▶ [ASSIGNED TASK]: Reproduce exactly the lines from the one that holds "Switch to page view mode" through the last line of the entries, both ends included, but not the pictures.

[THE DATA — start]

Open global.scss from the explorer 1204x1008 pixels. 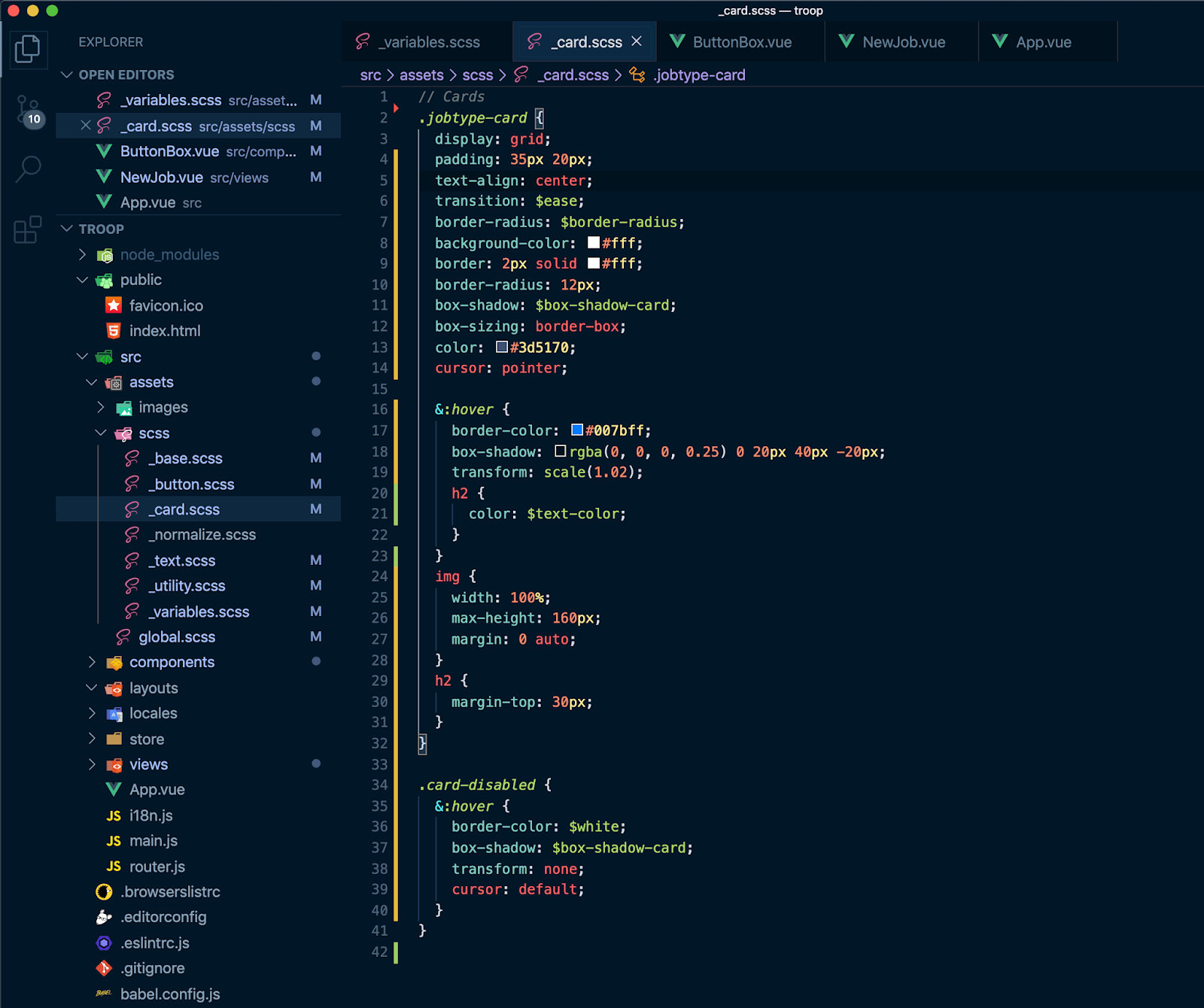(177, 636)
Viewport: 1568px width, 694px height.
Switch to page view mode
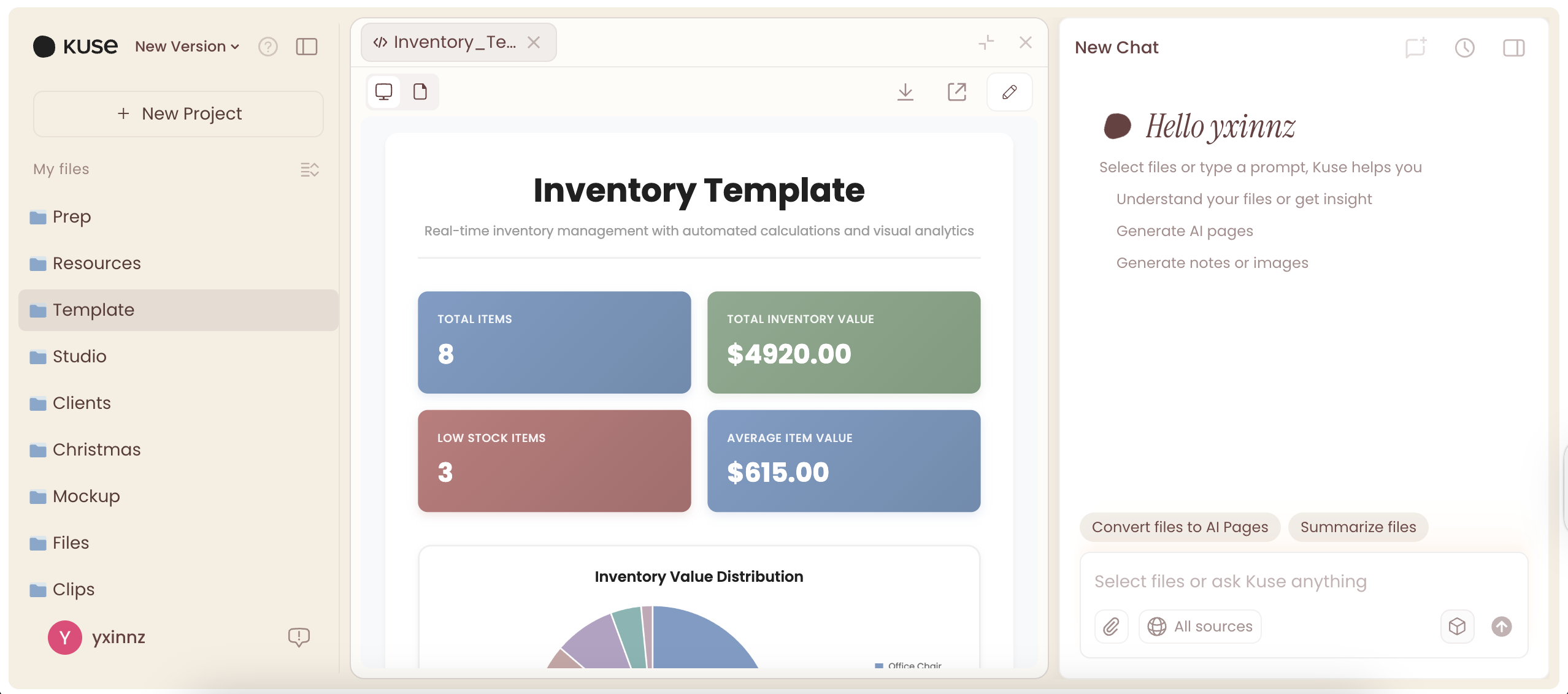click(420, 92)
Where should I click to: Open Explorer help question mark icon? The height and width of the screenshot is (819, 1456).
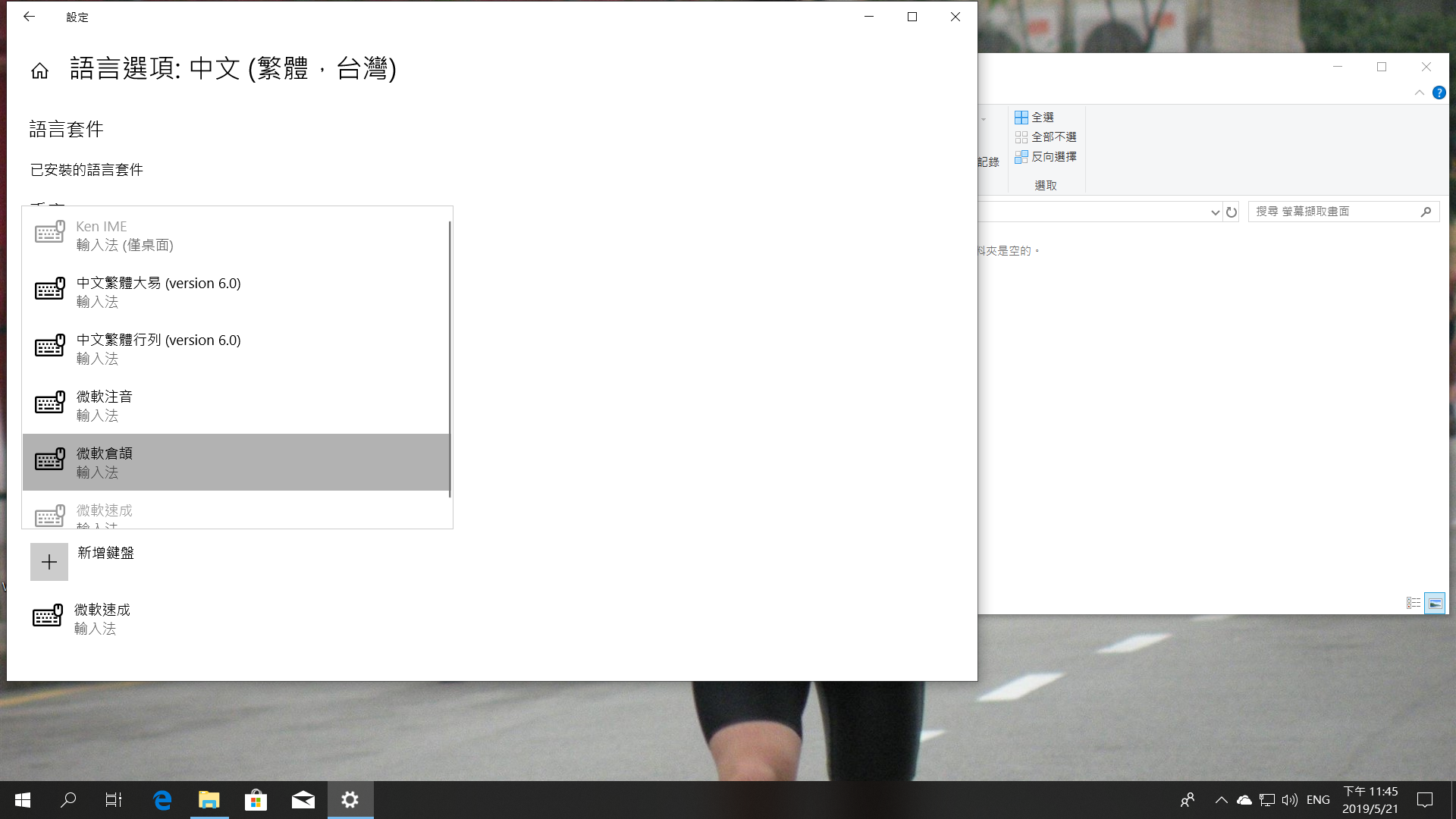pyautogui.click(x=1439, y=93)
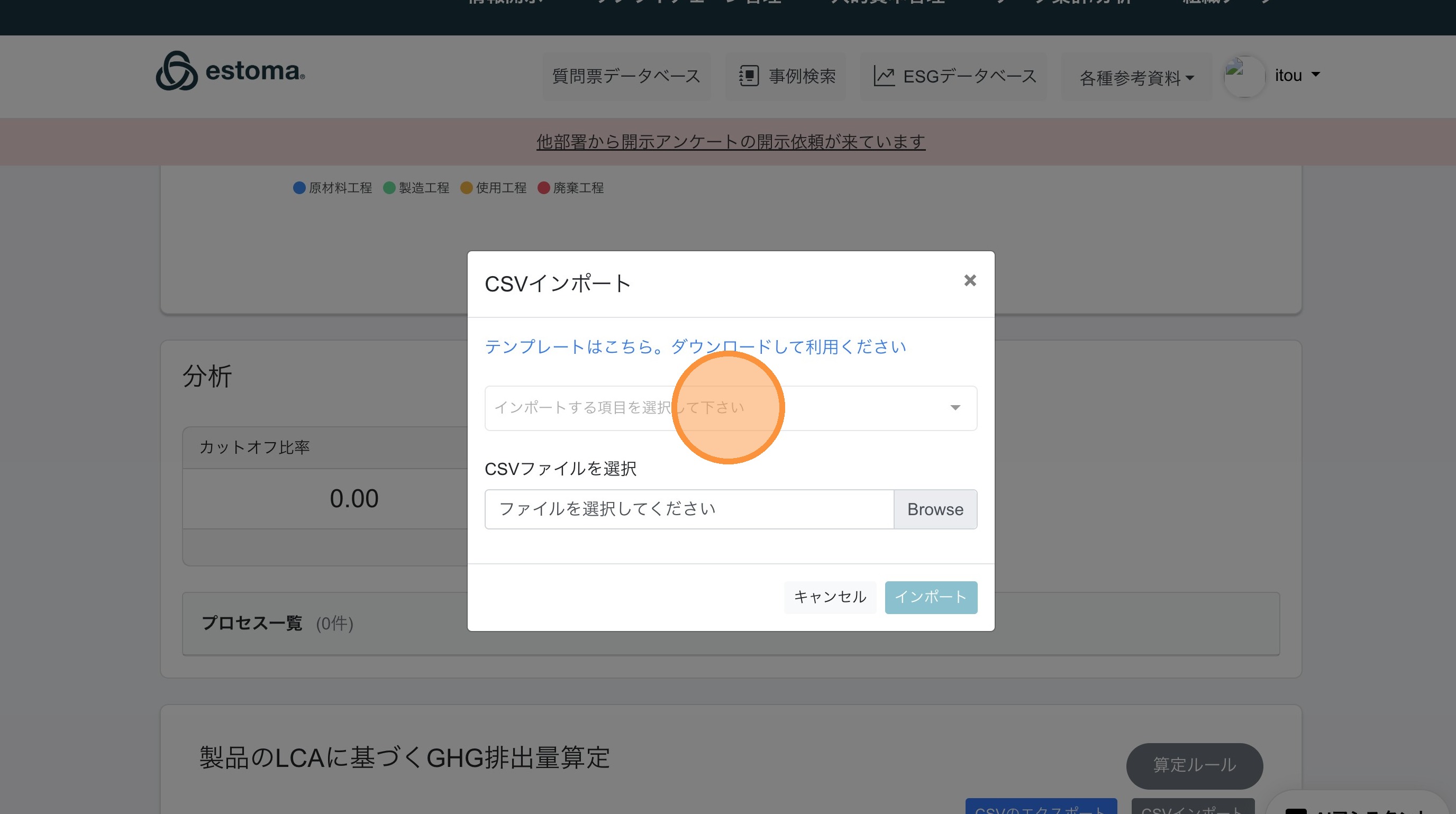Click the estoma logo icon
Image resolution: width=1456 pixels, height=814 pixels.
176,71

[THE DATA — finish]

▶ [ANSWER]:
Switch to page view mode
click(420, 92)
Where should I click to: Open Explorer help question mark icon? The height and width of the screenshot is (819, 1456).
pyautogui.click(x=1439, y=93)
Click the estoma logo icon
Image resolution: width=1456 pixels, height=814 pixels.
176,71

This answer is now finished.